Prepared by: Ibrahim Elsherbini
For: Jason Vanderheyden
Date: February 2026
This brief is intentionally scoped to the two items requested for the paid micro-milestone:
- Electron audio routing: USB mic + system audio into the selected WebRTC transport (LiveKit or Daily).
- Chrome Manifest V3 sync engine: ACRCloud offset matching + drift mitigation in the extension.
Out of scope for this document: vendor pricing analysis, long-term roadmap, and non-MVP product strategy.
Source View
Creator Studio (Electron)
├─ Mic input ───────────────┐
├─ System audio input ──────┼─> Mix path -> WebRTC publish -> LiveKit/Daily room
└─ System audio clean split ┘
|
v
Sync API (backend service) -> ACRCloud (reference ingest + identify)
Viewer (Chrome MV3)
Popup/UI -> Service Worker (orchestration) -> Offscreen Document (persistent audio runtime)
├-> Captures tab audio sample for ACRCloud matching
└-> Subscribes to creator stream from LiveKit/Daily
and plays aligned creator audio
Design principle: transport and sync are decoupled. LiveKit/Daily handles low-latency delivery; synchronization decisions come from ACRCloud offset + local playback timing. Sync relies on ACRCloud + local playback clock (not provider timestamps alone), so the strategy remains stable across LiveKit or Daily.
- USB microphone (creator voice)
- System audio (game/stadium feed)
System Audio -> Split
├-> Gain(game) -> Mixer -> Out track (creator program mix)
└-> Clean reference channel (no creator voice)
Mic -----------> Gain(mic) ----^
- Broadcast output (mixed): published to LiveKit/Daily as the creator audio program heard by viewers.
- Sync reference output (clean system audio): sent to backend for fingerprint matching reference.
Reference feed use: the clean system-audio split is used as the reference input for the ACRCloud matching workflow (exact ingest mode validated during M1).
Implementation is provider-agnostic at architecture level:
- Publisher side: use selected provider SDK/API to publish creator mixed audio track.
- Subscriber side: extension subscribes to provider audio stream for playback.
- No sync logic tied to provider internals: switching LiveKit <-> Daily changes publish/subscribe integration, not the sync algorithm.
- Windows: WASAPI loopback for system audio capture.
- macOS: virtual loopback driver (for example BlackHole) required for reliable system audio routing.
- Service Worker: lifecycle orchestration, permission flow, start/stop actions.
- Offscreen Document: persistent runtime for Web Audio + WebRTC playback + sync loop.
- Popup/Content UI: viewer controls and status display.
- Viewer clicks Start.
- Service worker creates/ensures offscreen document.
- Offscreen document captures tab audio sample (before muting native page audio/output).
- Offscreen sends sample to backend; backend calls ACRCloud identify API.
- Backend returns matched offset (play position reference).
- Offscreen subscribes/plays creator stream from LiveKit/Daily aligned to returned position.
- Only after alignment is confirmed, extension mutes native tab audio.
At sync points, extension resolves:
viewer_position = matched_reference_timestamp + play_offset_ms
Then maps viewer_position to creator audio timeline and updates playback cursor accordingly.
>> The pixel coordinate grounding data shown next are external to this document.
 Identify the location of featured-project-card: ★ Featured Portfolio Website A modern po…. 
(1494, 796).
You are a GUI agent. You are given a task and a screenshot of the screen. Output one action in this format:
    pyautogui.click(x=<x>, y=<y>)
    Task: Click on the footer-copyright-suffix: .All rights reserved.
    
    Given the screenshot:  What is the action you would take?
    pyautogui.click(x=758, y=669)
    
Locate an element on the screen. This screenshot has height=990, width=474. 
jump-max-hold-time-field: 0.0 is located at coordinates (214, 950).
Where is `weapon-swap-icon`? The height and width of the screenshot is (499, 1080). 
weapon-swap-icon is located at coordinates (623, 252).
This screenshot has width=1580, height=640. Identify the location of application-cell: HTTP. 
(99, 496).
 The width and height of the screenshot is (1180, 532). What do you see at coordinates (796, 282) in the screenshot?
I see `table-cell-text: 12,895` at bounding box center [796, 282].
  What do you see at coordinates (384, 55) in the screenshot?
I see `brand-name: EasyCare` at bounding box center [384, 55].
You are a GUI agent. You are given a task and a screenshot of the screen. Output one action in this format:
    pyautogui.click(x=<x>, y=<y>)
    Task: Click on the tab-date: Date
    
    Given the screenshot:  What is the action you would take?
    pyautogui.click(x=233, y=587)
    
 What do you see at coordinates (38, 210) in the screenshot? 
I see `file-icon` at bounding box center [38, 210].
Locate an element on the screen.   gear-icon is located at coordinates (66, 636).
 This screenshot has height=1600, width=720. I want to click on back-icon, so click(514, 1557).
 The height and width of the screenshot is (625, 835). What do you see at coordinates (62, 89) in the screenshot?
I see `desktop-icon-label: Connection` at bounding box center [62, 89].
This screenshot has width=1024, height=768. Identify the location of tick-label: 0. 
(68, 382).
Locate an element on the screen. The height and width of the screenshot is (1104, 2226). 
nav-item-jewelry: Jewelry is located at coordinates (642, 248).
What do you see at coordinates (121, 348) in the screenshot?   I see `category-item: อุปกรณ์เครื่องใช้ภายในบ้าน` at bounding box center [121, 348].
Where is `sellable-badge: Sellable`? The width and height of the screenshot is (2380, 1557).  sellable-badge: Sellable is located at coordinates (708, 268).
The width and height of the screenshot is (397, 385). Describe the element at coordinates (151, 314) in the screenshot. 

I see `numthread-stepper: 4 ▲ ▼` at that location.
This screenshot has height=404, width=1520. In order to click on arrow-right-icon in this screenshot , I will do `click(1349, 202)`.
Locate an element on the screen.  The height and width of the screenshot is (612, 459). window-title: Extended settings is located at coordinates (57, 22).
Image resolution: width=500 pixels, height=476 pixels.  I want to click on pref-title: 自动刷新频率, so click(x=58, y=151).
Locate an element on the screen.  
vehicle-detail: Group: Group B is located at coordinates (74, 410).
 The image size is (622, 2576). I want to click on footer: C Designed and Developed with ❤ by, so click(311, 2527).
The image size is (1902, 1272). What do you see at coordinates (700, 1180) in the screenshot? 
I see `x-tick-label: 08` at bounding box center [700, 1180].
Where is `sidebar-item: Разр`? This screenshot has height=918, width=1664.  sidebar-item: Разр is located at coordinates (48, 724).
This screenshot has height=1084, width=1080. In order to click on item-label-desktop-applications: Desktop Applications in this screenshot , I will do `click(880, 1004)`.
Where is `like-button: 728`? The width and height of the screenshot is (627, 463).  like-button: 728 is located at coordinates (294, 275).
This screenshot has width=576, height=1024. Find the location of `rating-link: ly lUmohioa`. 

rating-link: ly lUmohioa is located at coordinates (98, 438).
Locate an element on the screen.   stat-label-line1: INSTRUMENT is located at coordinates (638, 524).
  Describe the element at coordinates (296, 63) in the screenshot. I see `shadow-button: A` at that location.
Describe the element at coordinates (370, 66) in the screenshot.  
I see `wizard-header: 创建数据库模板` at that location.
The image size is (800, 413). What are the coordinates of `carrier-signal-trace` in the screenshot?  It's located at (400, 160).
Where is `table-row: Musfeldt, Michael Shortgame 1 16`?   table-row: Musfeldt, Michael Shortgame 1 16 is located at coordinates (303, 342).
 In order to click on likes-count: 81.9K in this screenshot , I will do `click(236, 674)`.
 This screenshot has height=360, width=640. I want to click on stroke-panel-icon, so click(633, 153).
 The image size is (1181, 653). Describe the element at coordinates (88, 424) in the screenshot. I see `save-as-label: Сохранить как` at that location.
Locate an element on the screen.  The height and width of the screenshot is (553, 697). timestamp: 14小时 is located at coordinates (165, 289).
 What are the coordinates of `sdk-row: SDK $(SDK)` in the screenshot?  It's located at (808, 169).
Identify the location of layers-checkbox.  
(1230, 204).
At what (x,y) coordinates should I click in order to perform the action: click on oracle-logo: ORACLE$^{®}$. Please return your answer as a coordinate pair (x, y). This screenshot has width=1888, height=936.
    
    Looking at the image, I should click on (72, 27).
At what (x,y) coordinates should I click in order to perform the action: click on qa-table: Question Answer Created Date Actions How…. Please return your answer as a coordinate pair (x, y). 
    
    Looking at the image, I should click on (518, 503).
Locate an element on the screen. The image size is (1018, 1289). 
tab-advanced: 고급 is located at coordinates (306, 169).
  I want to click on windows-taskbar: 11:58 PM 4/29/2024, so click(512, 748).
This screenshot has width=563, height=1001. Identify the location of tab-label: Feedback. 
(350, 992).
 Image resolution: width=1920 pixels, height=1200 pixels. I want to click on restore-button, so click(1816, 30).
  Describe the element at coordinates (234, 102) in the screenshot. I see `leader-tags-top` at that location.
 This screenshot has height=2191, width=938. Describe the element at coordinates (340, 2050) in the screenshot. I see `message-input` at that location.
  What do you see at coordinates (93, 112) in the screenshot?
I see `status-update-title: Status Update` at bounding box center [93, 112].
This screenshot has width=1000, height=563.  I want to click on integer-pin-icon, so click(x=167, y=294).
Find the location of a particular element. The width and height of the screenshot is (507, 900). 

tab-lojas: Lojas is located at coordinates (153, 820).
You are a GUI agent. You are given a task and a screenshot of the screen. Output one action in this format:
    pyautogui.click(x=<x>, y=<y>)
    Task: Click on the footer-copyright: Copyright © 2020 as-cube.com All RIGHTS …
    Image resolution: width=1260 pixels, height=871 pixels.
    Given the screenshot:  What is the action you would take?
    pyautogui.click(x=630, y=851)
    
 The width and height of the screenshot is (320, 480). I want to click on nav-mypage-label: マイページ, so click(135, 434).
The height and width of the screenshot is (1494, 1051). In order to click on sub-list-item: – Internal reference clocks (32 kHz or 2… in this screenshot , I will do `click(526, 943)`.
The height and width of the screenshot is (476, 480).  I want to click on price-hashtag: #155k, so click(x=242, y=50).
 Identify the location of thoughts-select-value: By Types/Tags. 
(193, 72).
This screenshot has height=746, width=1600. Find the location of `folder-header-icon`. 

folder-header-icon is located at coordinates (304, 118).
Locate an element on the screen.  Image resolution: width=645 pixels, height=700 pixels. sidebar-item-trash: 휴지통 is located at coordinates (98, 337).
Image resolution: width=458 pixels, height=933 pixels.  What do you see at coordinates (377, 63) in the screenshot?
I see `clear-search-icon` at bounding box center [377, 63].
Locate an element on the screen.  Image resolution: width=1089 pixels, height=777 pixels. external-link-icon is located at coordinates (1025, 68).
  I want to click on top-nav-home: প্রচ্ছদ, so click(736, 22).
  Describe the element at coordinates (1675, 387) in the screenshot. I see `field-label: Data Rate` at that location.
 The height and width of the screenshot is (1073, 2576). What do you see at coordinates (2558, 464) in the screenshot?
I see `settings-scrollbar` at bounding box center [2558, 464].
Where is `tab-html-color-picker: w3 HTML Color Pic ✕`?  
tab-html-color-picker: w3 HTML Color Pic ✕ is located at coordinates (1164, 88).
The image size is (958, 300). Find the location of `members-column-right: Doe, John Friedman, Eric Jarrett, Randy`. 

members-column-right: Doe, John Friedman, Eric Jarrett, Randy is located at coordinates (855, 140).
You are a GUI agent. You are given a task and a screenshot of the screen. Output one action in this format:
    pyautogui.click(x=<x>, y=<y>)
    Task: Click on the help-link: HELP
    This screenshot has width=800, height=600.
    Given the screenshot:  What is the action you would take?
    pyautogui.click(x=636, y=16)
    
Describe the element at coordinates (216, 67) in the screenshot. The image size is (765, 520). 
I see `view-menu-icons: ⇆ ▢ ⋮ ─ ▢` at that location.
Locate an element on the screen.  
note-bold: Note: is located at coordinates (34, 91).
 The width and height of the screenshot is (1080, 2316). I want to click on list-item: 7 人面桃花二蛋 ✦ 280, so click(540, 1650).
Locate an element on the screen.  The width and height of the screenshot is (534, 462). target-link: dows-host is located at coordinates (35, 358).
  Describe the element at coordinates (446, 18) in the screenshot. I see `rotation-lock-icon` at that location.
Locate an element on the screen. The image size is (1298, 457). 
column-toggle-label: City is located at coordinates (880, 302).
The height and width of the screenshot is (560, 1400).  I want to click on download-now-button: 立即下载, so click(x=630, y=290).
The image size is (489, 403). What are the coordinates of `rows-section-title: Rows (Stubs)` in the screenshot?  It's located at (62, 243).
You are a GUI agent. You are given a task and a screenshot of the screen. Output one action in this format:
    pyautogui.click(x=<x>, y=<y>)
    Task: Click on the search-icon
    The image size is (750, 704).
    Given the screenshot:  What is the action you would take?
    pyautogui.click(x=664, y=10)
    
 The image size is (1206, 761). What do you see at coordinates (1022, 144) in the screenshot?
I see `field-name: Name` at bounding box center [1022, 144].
The offscreen runtime compares current playback time vs target viewer_position and applies either rate nudging (small drift) or re-seek/rebuffer (large drift) to restore sync.
- Small drift (for example <= ~200 ms): playback-rate nudging (about +/-1% to +/-2% max).
- Medium drift: short micro-seek/rebuffer adjustment.
- Large drift or unstable state: hard re-sync using fresh fingerprint sample.
- Periodic interval (for example every 30–60 seconds).
- Buffering/stall detection (tab audio silence or playback stall).
- Viewer seek/jump events.
- Drift threshold breach.
No-match fallback (MVP): coast on last known offset for a short window, retry fingerprint, and expose manual resync control if confidence remains low.
If viewer network buffers for ~3 seconds:
- Detect stall/silence in viewer tab.
- Immediately pause creator playback (avoid speaking over frozen game).
- Capture fresh tab sample after stream resumes.
- Re-identify offset via ACRCloud.
- Resume creator audio at corrected position (optional short crossfade for smoothness).
Result: playback re-locks to viewer’s current game moment without manual user adjustment.
- System audio capture differs by OS and requires setup validation (especially macOS loopback path).
- Cross-provider commentary differences can reduce fingerprint confidence; validate with real game samples in M1.
- ACRCloud no-match/outage path requires fallback behavior (coast + retry + manual +/- slider).
- Drift thresholds are tuned empirically during validation (network conditions and stream variance).
- Final transport SDK specifics depend on whether LiveKit or Daily is selected before implementation starts.
This brief is intentionally scoped to architecture alignment for the MVP micro-milestone.
If helpful, I can provide a separate technical appendix with implementation pseudocode and validation test cases.